* [Selection]
# Tree Hive.



## whiskers (Aug 28, 2011)

You are about to reinvent Cleo C Hogan's trapout method. He's already done that and is generous with his info, so search for his posts, find his email (often in his posts) and ask him to send you his stuff.

Answering as I believe he would-
Make the connection to the box as short as possible and of impervious material, a short wooden walkway or pvc pipe for example. The idea is to convince the bees that you have just added on a room for them to use so you don't want to ventilate the walkway. A cone would go inside the box and be used if you want to eliminate the bees from the tree.

Hopefully the queen will come out and lay in the box.

Perhaps as a super, but the idea is to provide an extension to the brood space.

Yes, as I remember, after the bees become accustomed to the box and move guards out to its entrance put in a frame of brood.

I don't think time of day is important.

Yes you can leave the box, manage it frame by frame, and take starts for several hives from it during the year.

* [Given material]
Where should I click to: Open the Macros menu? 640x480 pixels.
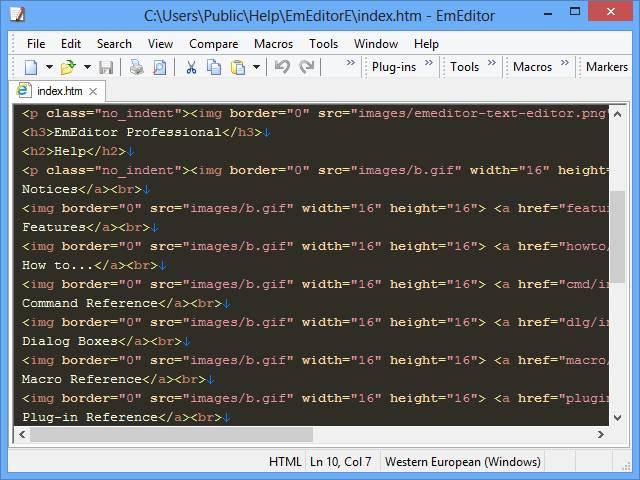coord(273,43)
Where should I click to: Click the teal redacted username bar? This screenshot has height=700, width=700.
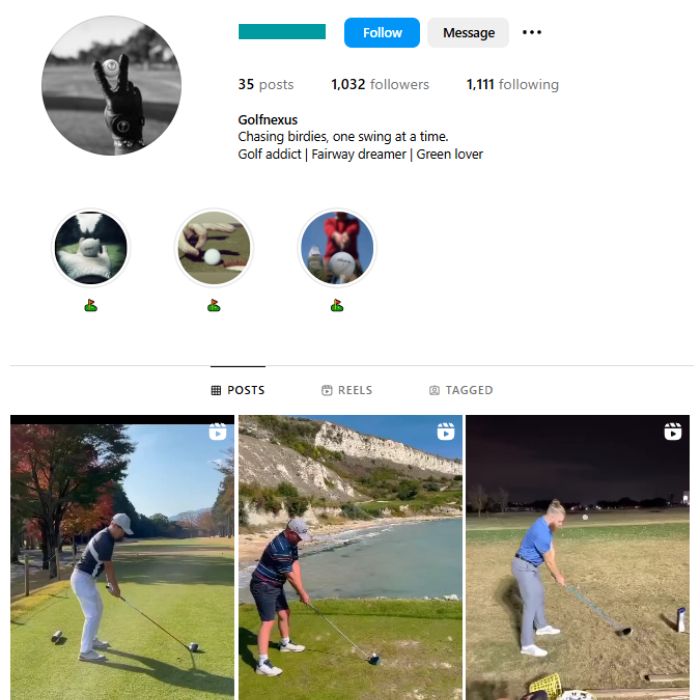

* [Task A]
Decide whether each statement agrees with the tree hive post. Answer yes or no for each, and quote the words of the post that settle it.
(i) The post advises ventilating the walkway between the tree and the box.
(ii) The cone is meant to go inside the box.
(iii) The writer believes the time of day matters.
* [Task B]
Continue the tree hive post past its final sentence.
The data is separate material from the tree hive post.

* [Output A]
(i) No: "so you don't want to ventilate the walkway."
(ii) Yes: "A cone would go inside the box and be used if you want to eliminate the bees from the tree."
(iii) No: "I don't think time of day is important."

* [Output B]
Cleo- I hope I haven't mangled you method too badly.
Bill


----------



## Skeggley (Jul 25, 2015)

Excellent, just what I needed, thanks whiskers. Knew there would be some info just needed the key word 'cleo'. Plenty of experiences for me to peruse.


----------



## Cleo C. Hogan Jr (Feb 27, 2010)

Skeggley... Send me an email..... [email protected] I will send you a 12 page document that explains what Whiskers said, above, and has photos of traps in progress.

Yes, Whiskers, you nailed it.

cchoganjr


----------



## Skeggley (Jul 25, 2015)

Thanks Cleo, email sent.
I really appreciate your willingness to share, shame there aren't more people like you in this world.
I will endeavour to share my progress.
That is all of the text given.